The Act ensures every person the right to get information from government records that are not protected by one of the nine exemptions, or particular law enforcement record exceptions.
The Eileen Cooke State & Local Madison Awards recognize champions of this ideal, and as we have seen some advances in freedom of information within government agencies, unfortunately, a large agency within our government, Caltrans is not one of them.
Caltrans would like us to think that it is a transparent agency and one who wants public input, but according to its own admissions by the proposed Interstate 5/state Route 78 Interchange project manager, it holds non-noticed, clandestine meetings where Caltrans names the participants in the “community working group.”
The meetings are staffed with political consultants, an engineering firm, and various “select” participants, and hosted with taxpayer dollars out of the view of the public.
Does that sound like an agency which embraces transparency or a government agency doing its bidding in the shadows?

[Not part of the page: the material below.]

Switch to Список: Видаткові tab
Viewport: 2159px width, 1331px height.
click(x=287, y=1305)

Organizer Allan Kosup from Caltrans, outlined goals and stated at the onset of the secret meetings, “It is helpful to have the working group be part of the process so when it comes time to identify a preferred alternative, there are no surprises in the community about the decision Caltrans will make. It also shows the elected officials in the area that there is consensus in the community that a project needs to be built.”

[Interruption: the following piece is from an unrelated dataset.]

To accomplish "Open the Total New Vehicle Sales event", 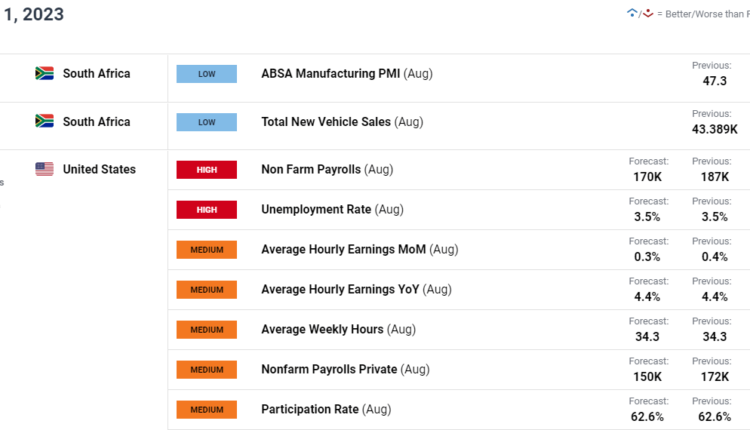I will click(326, 122).
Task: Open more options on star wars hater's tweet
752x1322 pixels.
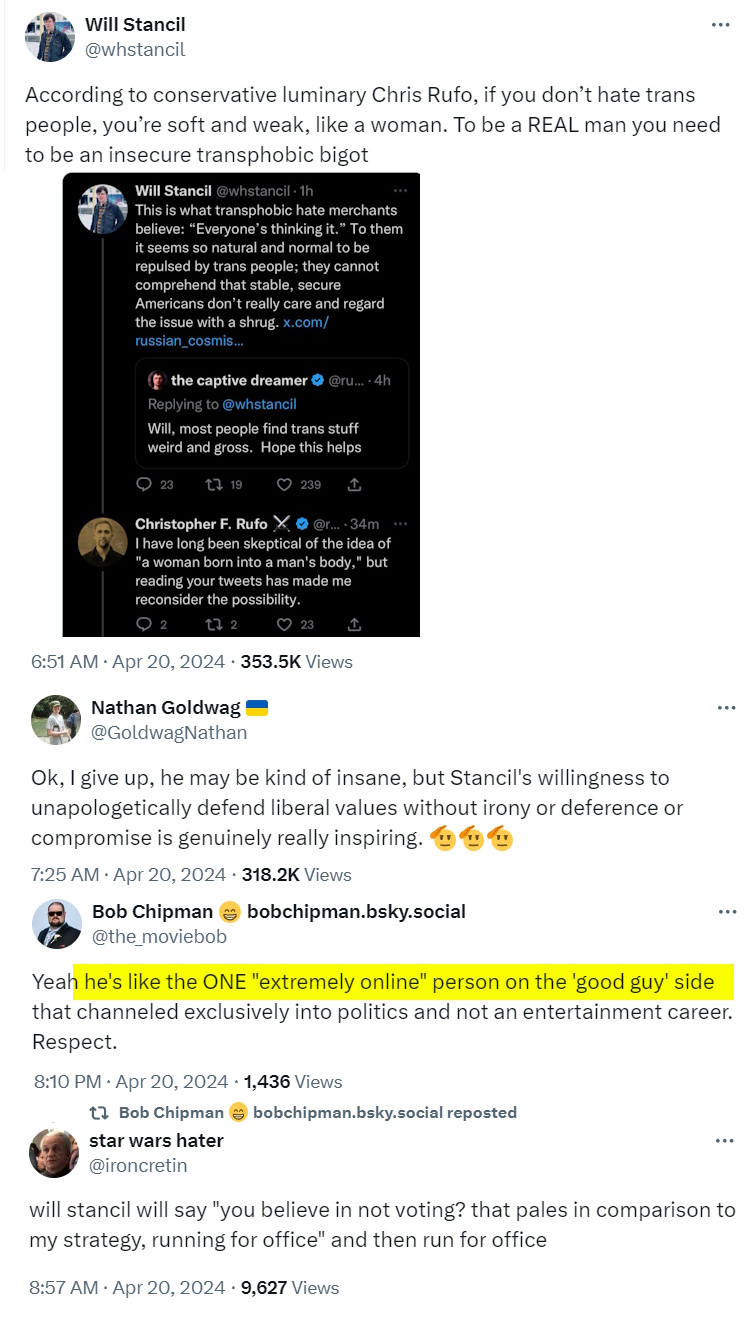Action: coord(726,1140)
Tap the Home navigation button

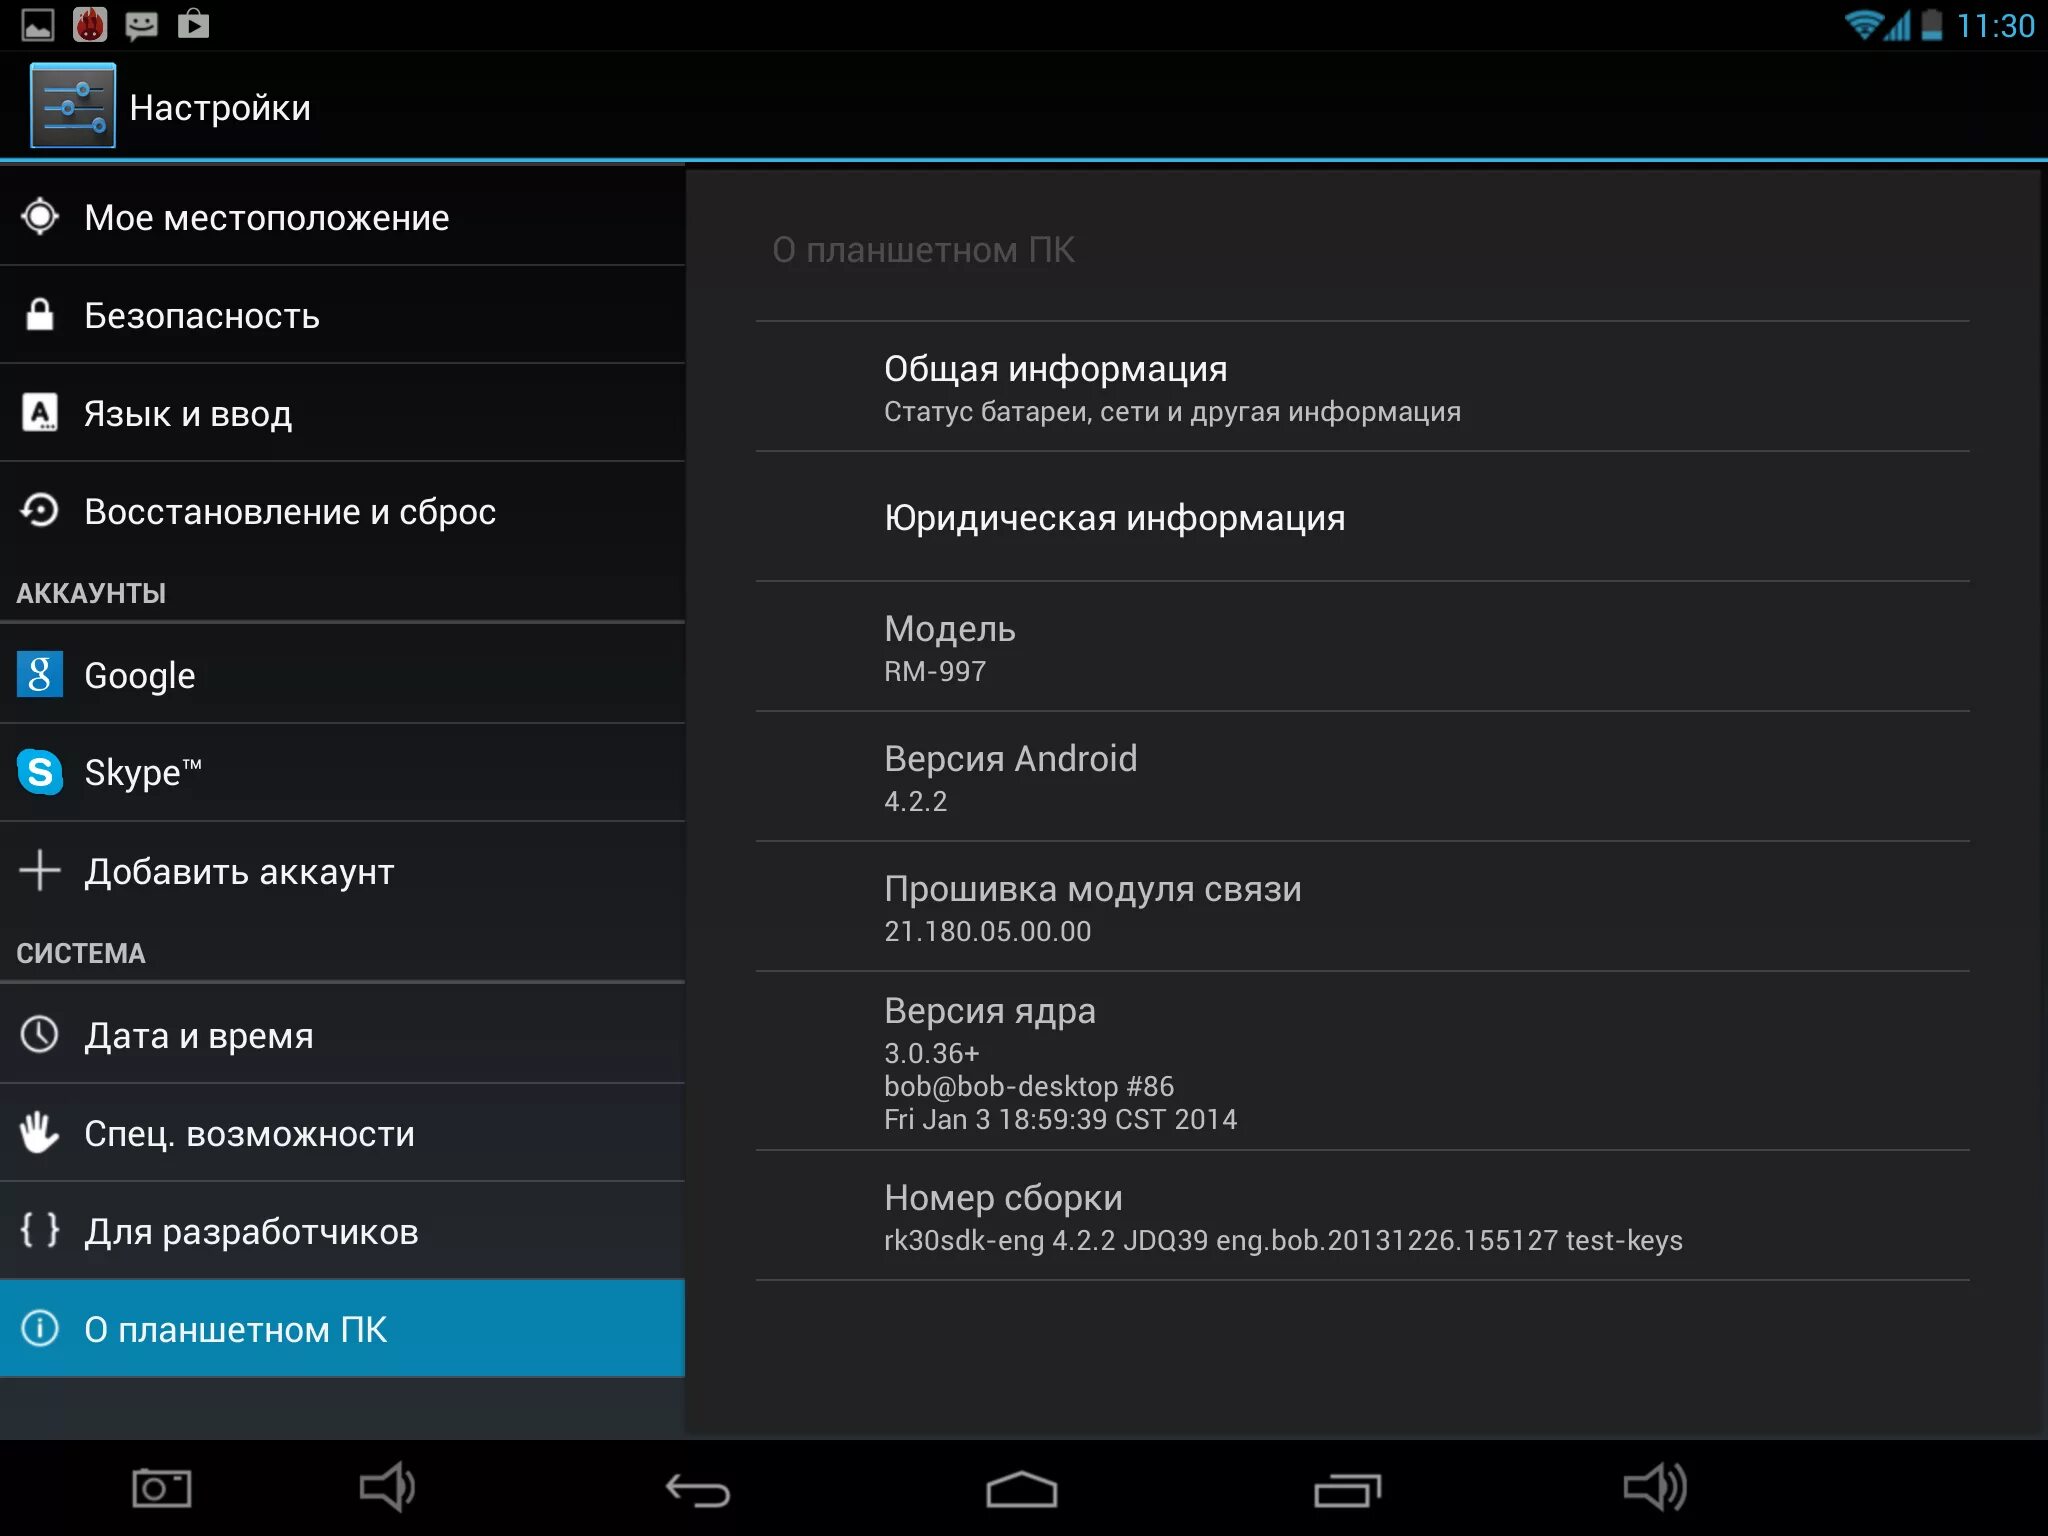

What Mr. Kosup doesn’t seem to understand is, the group he assembled has not been transparent with the public either.
The public is not notified when the “community working group” meets so they can ask questions or offer insight, only given the results of the “meeting” — this is not transparency.
Does this satisfy the public’s right to know? Absolutely not!
The right to know should not be an afterthought rather the forethought; Caltrans persists in insulting the bright minds in our communities by continuing to discount their ideas, abilities, and participation in an open process.
Caltrans needs a do over — Caltrans needs to come out of the shadows and do it right this time.
Caltrans needs to notice the public they are seeking input and hold multiple public meetings throughout Oceanside and Carlsbad.
Since funding is not allocated for the entire project, the current focus should be on taking time to find the right fit for all, rather than how they can ramrod the Los Angeles style interchange through by means of surreptitious meetings.
Years ago, we asked Caltrans “marry” the I-5 widening with the interchange project.
They refused and we know why. The impacts of both projects will forever change Oceanside and Carlsbad communities and this should not be taken lightly.
Over an estimated 12,000 residents property values and quality of life (South Oceanside and Fire Mountain) will be impacted by the decision.
Caltrans’ idea that its “community-working group” will show there is “consensus” in the community couldn’t be more wrong.
There is no consensus in the community, rather feelings of deceit, secrecy and surprise.
So, Caltrans, let’s open it up, slow it down and make sure the fit is good for all in a transparent process as we celebrate “Freedom of Information Day” and the President (James Madison) who vowed to make certain that the newly formed nation held no secrets from the people it served.
Shari Mackin is a former Oceanside City Council member.